SHORT PROBLEM: Identify each line of the data below that contains the word "point" and copy those lines out. Uppercase and lowercase must match.

ENTRIES SUPPLIED:

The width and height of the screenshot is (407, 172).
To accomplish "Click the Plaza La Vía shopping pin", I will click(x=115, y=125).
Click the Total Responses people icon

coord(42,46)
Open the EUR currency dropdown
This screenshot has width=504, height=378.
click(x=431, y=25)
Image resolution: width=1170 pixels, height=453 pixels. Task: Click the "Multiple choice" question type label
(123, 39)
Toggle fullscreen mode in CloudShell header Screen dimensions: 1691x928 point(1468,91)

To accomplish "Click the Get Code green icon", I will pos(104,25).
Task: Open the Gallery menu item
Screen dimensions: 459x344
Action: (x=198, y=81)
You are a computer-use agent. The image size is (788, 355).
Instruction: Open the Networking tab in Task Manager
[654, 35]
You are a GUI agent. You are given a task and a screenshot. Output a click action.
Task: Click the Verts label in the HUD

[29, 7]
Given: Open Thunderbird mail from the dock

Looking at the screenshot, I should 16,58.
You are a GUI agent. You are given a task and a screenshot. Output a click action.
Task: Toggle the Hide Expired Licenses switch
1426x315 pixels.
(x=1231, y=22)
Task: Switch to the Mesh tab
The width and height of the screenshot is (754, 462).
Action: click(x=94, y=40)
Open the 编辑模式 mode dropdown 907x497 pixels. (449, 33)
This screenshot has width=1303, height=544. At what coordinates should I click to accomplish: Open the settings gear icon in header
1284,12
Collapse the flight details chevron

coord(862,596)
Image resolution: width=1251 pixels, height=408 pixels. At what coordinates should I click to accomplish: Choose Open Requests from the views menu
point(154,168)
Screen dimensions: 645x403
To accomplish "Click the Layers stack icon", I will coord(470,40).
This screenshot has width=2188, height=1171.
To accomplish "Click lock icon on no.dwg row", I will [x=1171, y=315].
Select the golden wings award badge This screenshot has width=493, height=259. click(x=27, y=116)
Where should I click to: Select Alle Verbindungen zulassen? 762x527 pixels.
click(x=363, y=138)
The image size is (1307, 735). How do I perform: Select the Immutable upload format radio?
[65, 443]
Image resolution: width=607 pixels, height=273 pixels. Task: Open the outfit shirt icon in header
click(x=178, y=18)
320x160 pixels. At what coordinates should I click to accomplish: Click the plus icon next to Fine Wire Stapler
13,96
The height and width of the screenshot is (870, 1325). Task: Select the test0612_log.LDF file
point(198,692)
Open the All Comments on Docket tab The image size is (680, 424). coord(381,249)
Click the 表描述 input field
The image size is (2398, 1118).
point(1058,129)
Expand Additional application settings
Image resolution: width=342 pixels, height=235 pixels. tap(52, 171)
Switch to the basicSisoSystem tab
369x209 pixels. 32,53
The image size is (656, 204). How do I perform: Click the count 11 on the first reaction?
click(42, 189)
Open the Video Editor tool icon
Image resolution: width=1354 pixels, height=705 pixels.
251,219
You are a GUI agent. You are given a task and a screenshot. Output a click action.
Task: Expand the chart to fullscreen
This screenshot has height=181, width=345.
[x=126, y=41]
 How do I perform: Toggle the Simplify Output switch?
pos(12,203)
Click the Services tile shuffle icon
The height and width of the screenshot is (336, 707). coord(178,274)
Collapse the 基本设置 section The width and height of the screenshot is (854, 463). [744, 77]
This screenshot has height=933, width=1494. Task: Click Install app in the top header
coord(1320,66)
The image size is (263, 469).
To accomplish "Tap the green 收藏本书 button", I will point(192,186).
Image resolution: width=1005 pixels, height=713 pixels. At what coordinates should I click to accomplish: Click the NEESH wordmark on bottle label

SOLUTION FOR THIS TASK:
Toggle fullscreen mode in CloudShell header Screen dimensions: 1691x928 point(1468,91)
point(154,168)
point(198,692)
point(1058,129)
To accomplish "Tap the green 收藏本书 button", I will point(192,186).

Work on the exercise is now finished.